RetributionRyan508 karma
Now that I'm older, I'm pretty salty with the Christian church (at least, my exposure with it). It seems to excuse a lot of hate where I come from, so I consider myself a type of Deist. I think that if such a god did exist that the Christians claim to know, he would frown upon those that use the faith to hate upon a minority so fiercely.
RetributionRyan429 karma
In some ways, absolutely. It made me feel like a defective toy that has something wrong that must be fixed and can mess some people up pretty seriously. It made me think I was going to rot in hell if I didn't become straight, which is some pretty heavy shit for a young teen to bear. Luckily, I didn't buy into it too much and got out fairly early.
RetributionRyan319 karma
My father fled the country when I was in elementary school, and has been in jail for quite a few years now...my family is, er, interesting.

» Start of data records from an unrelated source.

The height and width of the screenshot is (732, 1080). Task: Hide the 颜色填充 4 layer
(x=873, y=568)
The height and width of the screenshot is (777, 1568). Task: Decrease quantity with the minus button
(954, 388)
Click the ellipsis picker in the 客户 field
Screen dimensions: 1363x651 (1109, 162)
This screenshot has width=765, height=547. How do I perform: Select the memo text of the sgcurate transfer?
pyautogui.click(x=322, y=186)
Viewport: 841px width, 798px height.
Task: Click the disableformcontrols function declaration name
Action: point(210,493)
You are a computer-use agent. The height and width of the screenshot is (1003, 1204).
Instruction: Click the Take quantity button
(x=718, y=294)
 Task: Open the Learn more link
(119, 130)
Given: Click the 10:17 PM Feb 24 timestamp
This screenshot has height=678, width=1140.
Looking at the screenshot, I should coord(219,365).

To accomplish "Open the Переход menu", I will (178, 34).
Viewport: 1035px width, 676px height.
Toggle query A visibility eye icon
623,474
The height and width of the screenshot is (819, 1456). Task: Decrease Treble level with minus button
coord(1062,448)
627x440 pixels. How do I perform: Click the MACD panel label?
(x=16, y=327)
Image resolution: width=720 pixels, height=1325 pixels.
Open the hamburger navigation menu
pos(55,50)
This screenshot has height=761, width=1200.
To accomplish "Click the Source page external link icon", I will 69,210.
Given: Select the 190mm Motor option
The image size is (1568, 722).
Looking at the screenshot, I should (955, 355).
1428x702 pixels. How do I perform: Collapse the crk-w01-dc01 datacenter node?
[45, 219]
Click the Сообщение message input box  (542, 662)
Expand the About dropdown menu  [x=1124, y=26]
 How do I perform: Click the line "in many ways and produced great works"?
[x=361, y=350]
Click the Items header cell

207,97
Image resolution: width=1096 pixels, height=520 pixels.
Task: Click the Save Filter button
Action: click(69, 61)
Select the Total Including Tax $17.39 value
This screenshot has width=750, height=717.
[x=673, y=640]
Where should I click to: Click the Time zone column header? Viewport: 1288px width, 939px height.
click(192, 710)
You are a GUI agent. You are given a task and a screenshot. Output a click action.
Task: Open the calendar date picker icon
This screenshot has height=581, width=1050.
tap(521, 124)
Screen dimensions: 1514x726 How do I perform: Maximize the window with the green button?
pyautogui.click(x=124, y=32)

He calls me from jail though (my mom must have told him I'm gay) and is surprisingly open to it.
RetributionRyan1037 karma
Please, please, do not let this kid attend any type of "gay to straight" correctional sessions. The parents are the major problem in this instance, and the family needs to step up and not stop putting pressure on them to accept him for who he is. There exists ton of data that shows the terrible psychological effects these sessions can have on kids (CA just banned this type of therapy); maybe that will prevent them from taking action. If religion is their major concern, there is a huge gay accepting Christian world that will help talk to these parents and show them that being gay doesn't run contrary to the Bible. Look up some in your area that can talk to them. If he goes, it can really hurt him.
If all else fails, please make sure he understands that you are there for him. Let him know that above all else, you have his back and that the world is a much more accepting place than his parents. If he goes, which you should do everything you can to ensure he doesn't, your family has to be there for him and continue working on his parents. Therapy sucks, but having non-accepting parents is what gets you.